The demonstration was canceled, according to Israel National News, and the protester instead set fire to a blank sheet of paper, which she described as a “symbol of the Swedish system that is empty of people.”

“I talked with my Swedish friend, the foreign minister, and made it clear to him that we expect the Swedish government to prevent events like this, which are liable to harm relations between our countries,” Cohen said before of the intended Torah-burning.

Israel’s opposition came after Swedish authorities approved a request on Thursday from a 50-year-old woman who said she planned to burn a religious text the next day to draw attention to alleged violations of children’s rights.

It’s unknown why she chose the Torah – the first five books of the Hebrew Bible – as the basis for her performance.

“The burning of sacred texts goes against the values of the Swedish government,” Billstrom responded to Cohen on Friday, according to Israeli news outlet Ynet News.

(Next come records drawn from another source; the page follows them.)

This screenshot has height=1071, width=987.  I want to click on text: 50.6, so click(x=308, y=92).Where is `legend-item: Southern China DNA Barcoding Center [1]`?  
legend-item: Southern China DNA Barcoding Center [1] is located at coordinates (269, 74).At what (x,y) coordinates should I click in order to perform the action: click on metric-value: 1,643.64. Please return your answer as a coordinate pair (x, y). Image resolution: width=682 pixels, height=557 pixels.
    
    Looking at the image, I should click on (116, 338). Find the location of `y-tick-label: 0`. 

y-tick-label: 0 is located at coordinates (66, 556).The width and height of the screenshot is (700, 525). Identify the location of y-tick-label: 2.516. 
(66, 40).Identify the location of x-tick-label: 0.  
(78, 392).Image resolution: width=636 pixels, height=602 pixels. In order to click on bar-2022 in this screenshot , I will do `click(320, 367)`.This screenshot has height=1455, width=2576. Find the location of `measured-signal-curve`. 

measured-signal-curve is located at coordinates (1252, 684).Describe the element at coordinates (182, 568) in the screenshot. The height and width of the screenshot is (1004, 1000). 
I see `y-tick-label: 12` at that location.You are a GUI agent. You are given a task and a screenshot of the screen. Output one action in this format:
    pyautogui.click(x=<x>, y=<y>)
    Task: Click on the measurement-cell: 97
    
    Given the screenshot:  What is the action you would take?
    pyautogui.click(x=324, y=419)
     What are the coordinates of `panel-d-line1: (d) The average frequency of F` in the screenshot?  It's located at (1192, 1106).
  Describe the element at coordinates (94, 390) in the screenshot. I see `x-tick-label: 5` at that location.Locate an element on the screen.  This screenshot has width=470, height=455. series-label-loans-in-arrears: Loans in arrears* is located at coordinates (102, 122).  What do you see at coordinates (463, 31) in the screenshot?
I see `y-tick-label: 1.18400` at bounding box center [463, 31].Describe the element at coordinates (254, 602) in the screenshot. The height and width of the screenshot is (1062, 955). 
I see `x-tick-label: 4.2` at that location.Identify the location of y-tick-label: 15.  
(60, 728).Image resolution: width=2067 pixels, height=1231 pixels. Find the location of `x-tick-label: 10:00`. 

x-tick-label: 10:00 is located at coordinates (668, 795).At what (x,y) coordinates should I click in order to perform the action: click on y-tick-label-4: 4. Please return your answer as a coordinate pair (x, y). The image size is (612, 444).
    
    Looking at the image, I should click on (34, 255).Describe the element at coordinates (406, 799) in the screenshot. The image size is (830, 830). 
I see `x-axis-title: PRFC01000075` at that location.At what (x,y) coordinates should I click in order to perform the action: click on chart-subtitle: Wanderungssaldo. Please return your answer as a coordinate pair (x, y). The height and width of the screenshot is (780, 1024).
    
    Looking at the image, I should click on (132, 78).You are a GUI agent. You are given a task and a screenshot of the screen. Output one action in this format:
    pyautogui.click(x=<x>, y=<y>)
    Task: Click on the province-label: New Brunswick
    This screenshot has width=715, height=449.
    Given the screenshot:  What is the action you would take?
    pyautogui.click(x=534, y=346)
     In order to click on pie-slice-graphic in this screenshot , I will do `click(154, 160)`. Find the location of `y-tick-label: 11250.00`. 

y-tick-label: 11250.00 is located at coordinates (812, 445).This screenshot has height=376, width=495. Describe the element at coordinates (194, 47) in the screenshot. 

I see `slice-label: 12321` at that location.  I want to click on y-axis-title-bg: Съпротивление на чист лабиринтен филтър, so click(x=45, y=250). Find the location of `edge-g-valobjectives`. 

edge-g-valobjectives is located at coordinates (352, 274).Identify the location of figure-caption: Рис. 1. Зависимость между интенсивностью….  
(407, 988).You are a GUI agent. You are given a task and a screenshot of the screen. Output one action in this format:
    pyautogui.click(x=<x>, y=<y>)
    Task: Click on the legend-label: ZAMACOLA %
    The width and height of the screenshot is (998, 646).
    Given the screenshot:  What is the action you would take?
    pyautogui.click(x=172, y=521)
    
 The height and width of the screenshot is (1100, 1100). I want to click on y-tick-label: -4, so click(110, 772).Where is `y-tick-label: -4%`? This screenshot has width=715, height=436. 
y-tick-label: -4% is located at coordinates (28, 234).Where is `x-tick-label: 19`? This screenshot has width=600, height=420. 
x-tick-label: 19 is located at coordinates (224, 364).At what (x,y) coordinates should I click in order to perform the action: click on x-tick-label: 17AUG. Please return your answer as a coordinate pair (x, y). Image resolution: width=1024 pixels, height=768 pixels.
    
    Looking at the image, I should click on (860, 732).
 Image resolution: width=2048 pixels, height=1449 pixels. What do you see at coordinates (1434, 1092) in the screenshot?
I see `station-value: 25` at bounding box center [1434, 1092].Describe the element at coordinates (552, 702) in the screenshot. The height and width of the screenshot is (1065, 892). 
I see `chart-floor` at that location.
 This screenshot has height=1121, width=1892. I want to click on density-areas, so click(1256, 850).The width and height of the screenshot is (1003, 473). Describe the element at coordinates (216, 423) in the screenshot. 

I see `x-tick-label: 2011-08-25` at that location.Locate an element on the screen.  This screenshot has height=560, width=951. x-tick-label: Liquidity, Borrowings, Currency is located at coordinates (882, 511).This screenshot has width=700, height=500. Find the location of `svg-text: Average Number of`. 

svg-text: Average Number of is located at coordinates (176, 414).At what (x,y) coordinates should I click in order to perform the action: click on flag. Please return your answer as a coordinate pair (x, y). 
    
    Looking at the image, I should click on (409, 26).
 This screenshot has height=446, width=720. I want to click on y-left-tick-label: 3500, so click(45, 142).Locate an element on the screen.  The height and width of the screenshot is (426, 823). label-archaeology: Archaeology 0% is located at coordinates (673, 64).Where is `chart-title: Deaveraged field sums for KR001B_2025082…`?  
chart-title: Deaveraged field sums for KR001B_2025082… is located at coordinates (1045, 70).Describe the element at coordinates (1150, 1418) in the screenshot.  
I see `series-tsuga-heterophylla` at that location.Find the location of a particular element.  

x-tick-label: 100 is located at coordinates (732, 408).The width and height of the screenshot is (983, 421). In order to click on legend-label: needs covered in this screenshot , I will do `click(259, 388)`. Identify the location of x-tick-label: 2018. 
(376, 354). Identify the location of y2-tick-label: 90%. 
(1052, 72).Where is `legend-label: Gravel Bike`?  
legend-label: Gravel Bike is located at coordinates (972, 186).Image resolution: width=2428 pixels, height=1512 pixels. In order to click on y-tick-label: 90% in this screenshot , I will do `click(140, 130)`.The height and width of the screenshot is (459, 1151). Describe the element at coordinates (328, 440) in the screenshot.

He also stated that he will look into constitutional amendments that would make such activities illegal in the future.

Stockholm has previously stated that it does not approve of the actions but permits them to take place in order to defend citizens’ rights to free expression and protest.

The scheduled demonstration this week comes only two weeks after another incident in which a person sought permission to burn a Jewish and Christian Bible outside Israel’s embassy in Stockholm “as a symbolic gathering for the sake of free speech.”

At the time, Swedish police stated that there was a “important distinction” between allowing demonstrations and supporting the destruction of religious texts. “The police does not issue permits to burn various religious texts,” Stockholm police press officer Carina Skagerlind said earlier this month in a statement. “Permits to hold a public gathering and express an opinion are issued by the police.”

That protest, which came shortly after a copy of the Quran was burned outside Stockholm’s largest mosque in June, was also called off. The activist, Ahmad Alush, 32, told reporters at the scheduled demonstration site that his objective was not to harm Jewish or Christian sacred books, but simply to protest the burning of the Quran.